━━ INPUT DATA

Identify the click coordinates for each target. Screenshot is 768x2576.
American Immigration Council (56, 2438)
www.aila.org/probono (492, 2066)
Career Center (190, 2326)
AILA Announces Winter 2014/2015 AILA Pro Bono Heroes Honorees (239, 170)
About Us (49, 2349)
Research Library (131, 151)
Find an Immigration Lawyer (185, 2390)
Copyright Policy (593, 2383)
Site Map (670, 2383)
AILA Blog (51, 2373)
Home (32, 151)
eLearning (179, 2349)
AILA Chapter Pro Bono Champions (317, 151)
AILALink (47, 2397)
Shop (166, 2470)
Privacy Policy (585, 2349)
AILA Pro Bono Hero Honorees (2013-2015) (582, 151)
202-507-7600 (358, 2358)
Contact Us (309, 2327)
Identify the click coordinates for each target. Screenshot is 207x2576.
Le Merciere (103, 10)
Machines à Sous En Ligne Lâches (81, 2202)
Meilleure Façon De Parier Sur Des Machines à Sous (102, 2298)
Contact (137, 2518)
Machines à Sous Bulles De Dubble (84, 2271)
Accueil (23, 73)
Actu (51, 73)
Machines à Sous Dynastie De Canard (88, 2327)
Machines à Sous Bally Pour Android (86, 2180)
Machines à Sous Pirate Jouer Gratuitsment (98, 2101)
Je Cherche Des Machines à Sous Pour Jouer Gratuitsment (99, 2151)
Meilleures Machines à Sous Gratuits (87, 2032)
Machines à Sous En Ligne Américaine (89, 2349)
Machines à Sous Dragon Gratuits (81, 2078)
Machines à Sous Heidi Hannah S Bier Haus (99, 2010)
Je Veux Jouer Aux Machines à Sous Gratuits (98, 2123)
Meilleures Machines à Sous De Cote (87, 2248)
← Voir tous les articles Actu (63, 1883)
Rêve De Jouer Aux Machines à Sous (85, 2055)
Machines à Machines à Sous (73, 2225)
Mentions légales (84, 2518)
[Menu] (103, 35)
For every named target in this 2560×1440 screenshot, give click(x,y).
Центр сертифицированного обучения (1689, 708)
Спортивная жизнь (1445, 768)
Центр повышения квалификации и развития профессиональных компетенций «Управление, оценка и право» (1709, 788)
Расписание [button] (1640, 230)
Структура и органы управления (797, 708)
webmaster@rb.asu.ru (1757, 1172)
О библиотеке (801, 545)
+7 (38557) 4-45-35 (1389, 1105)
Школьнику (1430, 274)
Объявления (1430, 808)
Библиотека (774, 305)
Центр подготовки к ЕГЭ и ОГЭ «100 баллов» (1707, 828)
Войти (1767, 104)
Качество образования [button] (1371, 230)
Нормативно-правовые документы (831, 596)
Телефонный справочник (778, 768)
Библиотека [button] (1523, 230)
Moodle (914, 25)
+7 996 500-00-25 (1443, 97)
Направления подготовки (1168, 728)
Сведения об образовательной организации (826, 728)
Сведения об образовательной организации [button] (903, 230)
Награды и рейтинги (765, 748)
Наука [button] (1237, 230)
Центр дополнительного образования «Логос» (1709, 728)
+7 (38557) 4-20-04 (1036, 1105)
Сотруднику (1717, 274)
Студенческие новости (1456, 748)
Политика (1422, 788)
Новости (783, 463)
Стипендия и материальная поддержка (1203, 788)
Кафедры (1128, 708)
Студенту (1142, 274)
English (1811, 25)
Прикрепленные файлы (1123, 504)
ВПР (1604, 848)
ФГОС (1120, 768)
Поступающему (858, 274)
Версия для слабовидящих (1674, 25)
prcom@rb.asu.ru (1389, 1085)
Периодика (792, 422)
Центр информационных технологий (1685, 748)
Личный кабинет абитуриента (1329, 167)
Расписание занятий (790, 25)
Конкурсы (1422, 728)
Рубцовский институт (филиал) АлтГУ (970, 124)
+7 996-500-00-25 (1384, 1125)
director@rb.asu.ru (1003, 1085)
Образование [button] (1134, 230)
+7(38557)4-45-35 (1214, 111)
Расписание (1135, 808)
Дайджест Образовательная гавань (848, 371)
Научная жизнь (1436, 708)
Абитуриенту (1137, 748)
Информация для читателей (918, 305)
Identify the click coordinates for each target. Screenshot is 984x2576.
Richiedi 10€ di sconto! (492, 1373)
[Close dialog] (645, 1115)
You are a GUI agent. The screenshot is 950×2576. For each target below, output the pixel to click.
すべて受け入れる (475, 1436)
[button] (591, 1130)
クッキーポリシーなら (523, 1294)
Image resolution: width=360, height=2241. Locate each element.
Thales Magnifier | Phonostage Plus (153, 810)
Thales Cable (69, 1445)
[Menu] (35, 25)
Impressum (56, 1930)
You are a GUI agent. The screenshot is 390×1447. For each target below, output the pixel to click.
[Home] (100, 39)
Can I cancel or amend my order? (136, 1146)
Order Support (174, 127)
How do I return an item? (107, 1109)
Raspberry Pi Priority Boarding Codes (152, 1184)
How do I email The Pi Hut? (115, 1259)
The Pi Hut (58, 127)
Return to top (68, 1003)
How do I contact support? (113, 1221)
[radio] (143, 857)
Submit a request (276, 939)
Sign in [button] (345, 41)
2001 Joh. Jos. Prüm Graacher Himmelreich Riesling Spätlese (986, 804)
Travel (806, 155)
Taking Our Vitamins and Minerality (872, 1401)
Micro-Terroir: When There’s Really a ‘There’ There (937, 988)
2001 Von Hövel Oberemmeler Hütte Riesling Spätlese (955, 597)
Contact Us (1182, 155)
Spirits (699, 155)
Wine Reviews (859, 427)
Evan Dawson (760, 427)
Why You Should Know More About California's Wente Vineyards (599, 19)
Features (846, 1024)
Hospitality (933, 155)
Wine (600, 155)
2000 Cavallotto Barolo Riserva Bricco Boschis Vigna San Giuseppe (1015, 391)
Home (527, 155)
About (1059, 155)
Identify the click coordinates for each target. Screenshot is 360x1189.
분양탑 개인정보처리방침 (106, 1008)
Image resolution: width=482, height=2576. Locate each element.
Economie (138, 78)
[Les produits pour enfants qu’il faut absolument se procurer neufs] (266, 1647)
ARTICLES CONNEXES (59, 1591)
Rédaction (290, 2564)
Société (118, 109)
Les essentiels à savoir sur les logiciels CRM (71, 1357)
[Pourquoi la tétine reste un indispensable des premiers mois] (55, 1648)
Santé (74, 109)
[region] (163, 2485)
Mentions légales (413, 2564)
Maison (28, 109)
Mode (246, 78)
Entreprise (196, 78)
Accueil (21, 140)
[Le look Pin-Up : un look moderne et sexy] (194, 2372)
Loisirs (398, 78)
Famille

━━━━

◆ WORK INSTRUCTION
Going back over the entries above, copy word for word every line from the one that has "prcom@rb.asu.ru (1389, 1085)" on through the one that has "[button] (591, 1130)".

◆ COMPLETED TASK
prcom@rb.asu.ru (1389, 1085)
Периодика (792, 422)
Центр информационных технологий (1685, 748)
Личный кабинет абитуриента (1329, 167)
Расписание занятий (790, 25)
Конкурсы (1422, 728)
Рубцовский институт (филиал) АлтГУ (970, 124)
+7 996-500-00-25 (1384, 1125)
director@rb.asu.ru (1003, 1085)
Образование [button] (1134, 230)
+7(38557)4-45-35 (1214, 111)
Расписание (1135, 808)
Дайджест Образовательная гавань (848, 371)
Научная жизнь (1436, 708)
Абитуриенту (1137, 748)
Информация для читателей (918, 305)
Identify the click coordinates for each target. Screenshot is 984x2576.
Richiedi 10€ di sconto! (492, 1373)
[Close dialog] (645, 1115)
You are a GUI agent. The screenshot is 950×2576. For each target below, output the pixel to click.
すべて受け入れる (475, 1436)
[button] (591, 1130)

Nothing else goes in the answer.